Я кивнул, и Россоф вышел, оставив меня наедине с собой. Я сделал все, как он велел, и почувствовал себя на редкость хорошо и удобно. Затем я внушил себе, что постепенно впадаю в легкий транс, и мне казалось – я ощущаю, как транс завладевает мной. Сидя совершенно неподвижно, почти в полусне, я уверял себя, что не могу поднять руку, что бессилен двинуть ею. И наконец, уставившись на собственный локоть, попытался ее поднять – рука подскочила так резко, что чуть не выбила мне глаз.
Я предпринял еще одну попытку – не торопясь, прочувствовав, как расслабляется каждая мышца. И единственной частью моего тела, не ведавшей, что я впал в состояние гипноза, оставалась моя рука. Каждый раз она подскакивала, словно старательная, но глупая собака, которая никак не может взять в толк, чего от нее хотят. Вернулся Россоф, выслушал меня и предложил попрактиковаться дома, когда я в самом деле устану и мне захочется спать.
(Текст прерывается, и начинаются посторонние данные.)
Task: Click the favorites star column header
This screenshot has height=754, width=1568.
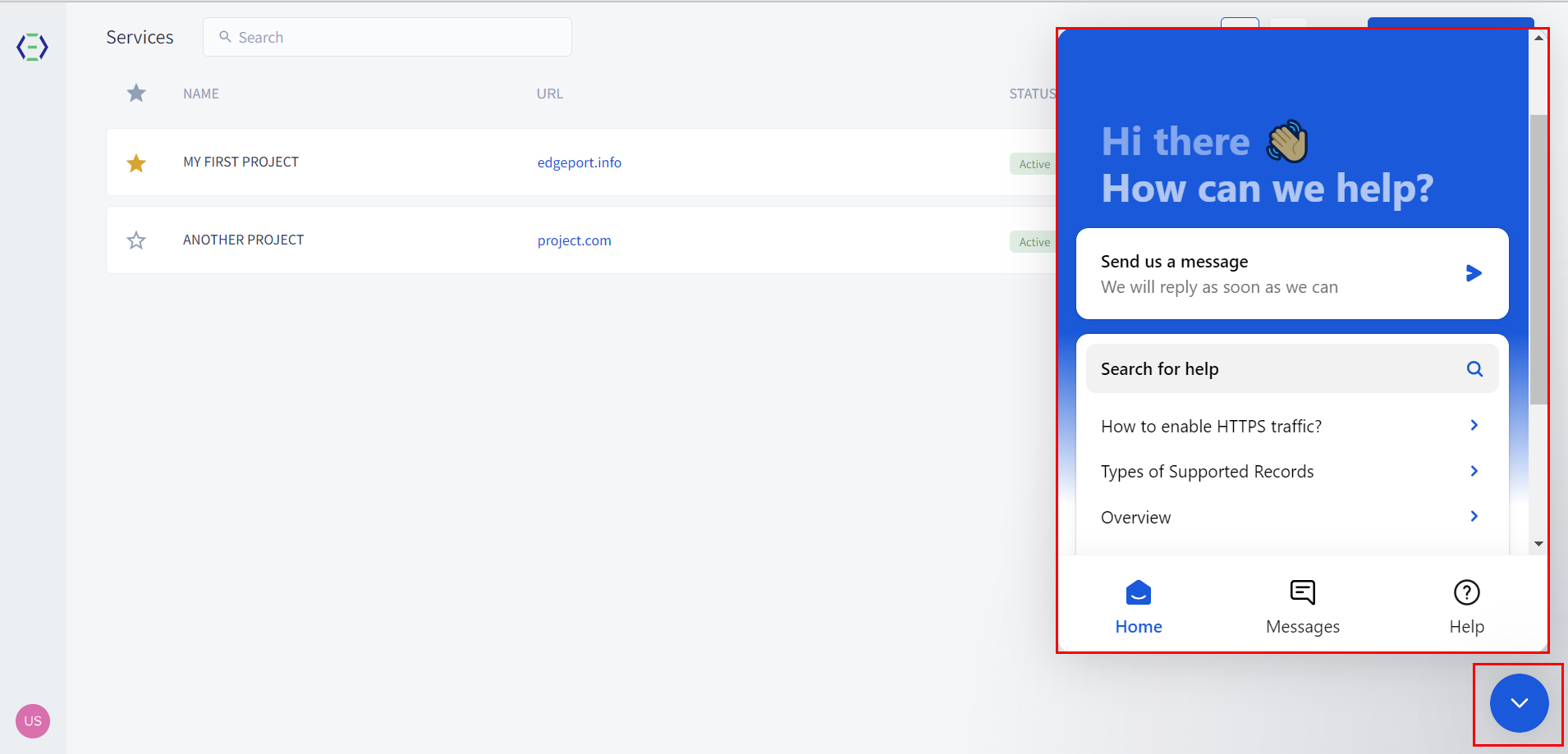Action: tap(136, 94)

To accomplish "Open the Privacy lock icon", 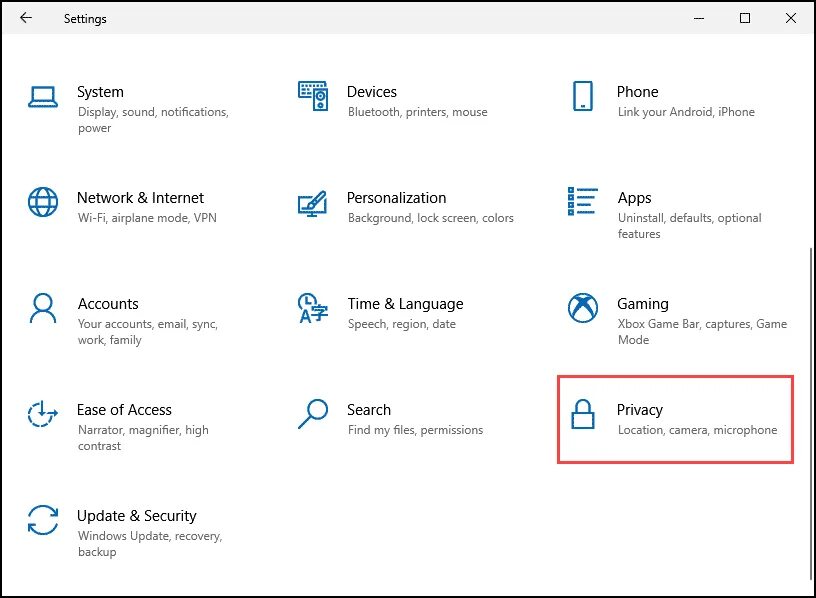I will (583, 414).
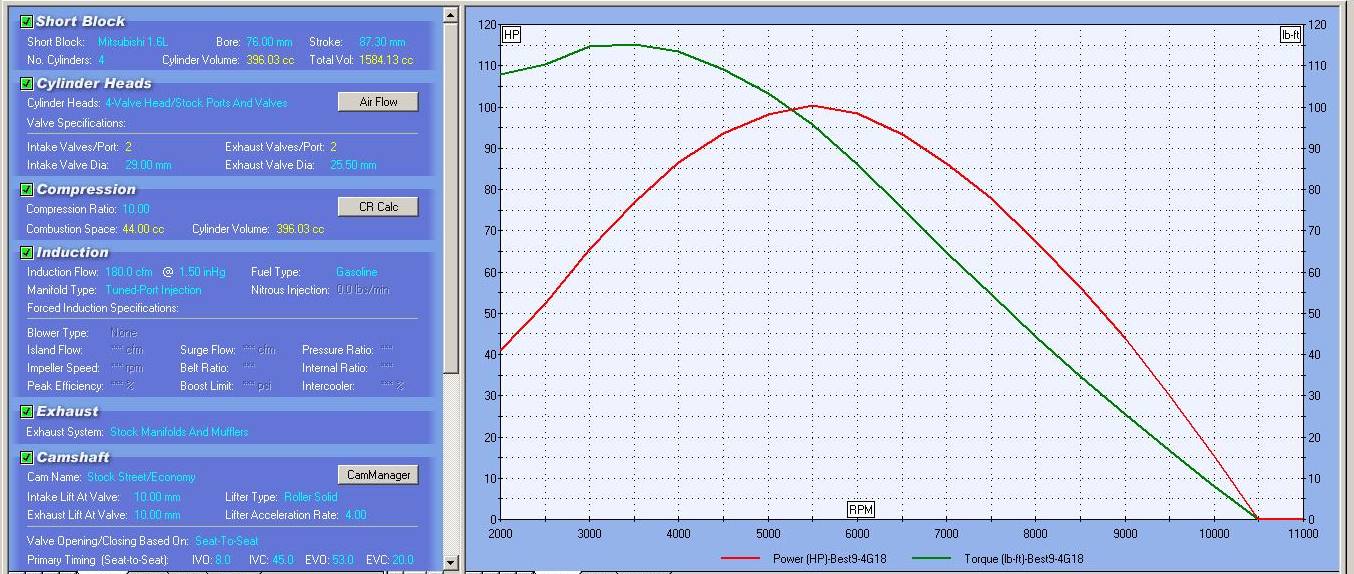Open the Cylinder Heads type selection
Viewport: 1354px width, 574px height.
196,103
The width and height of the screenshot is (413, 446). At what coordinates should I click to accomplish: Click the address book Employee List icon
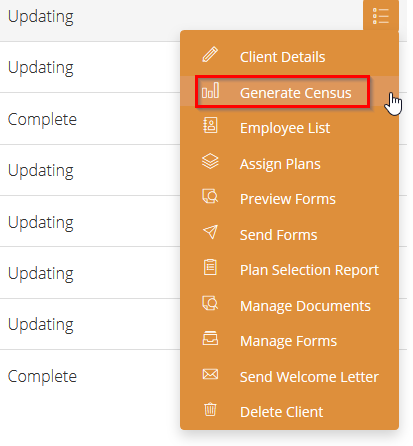(x=210, y=125)
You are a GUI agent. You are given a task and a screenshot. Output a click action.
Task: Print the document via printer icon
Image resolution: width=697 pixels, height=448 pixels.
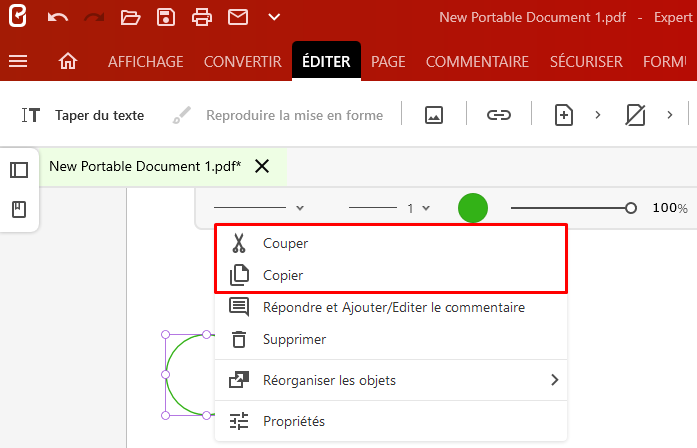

И было еще одно утро, когда Мартин Лестфогель повесил на классную доску экран, а сзади на стенде уже стоял проектор для диапозитивов. Мартин сел рядом со мной, зажав в кулаке панельку дистанционного управления. Щелкнул клавишей – в проекторе зашумел вентилятор, а на экране возник белый квадрат с чуть размытыми краями. Еще щелчок – и квадрат превратился в резкий черно-белый рисунок, в старую гравюру на дереве. Гравюра изображала городскую сценку, по-видимому восьмидесятых годов: оживленная улица, заполненная каретами, телегами, пешеходами. Исполнение было неплохое, графикой художник владел просто хорошо, но к такой манере не прибегали уже более полувека.
– Сделана скорее всего с фотографии, – сказал Мартин приглушенным голосом; не отдавая себе в том отчета, он заговорил тихо, как обычно говорят в темноте. – До изобретения растров многие гравюры для иллюстраций делались прямо по фотографиям. Если я угадал, то перед вами абсолютно достоверное воспроизведение реальной действительности.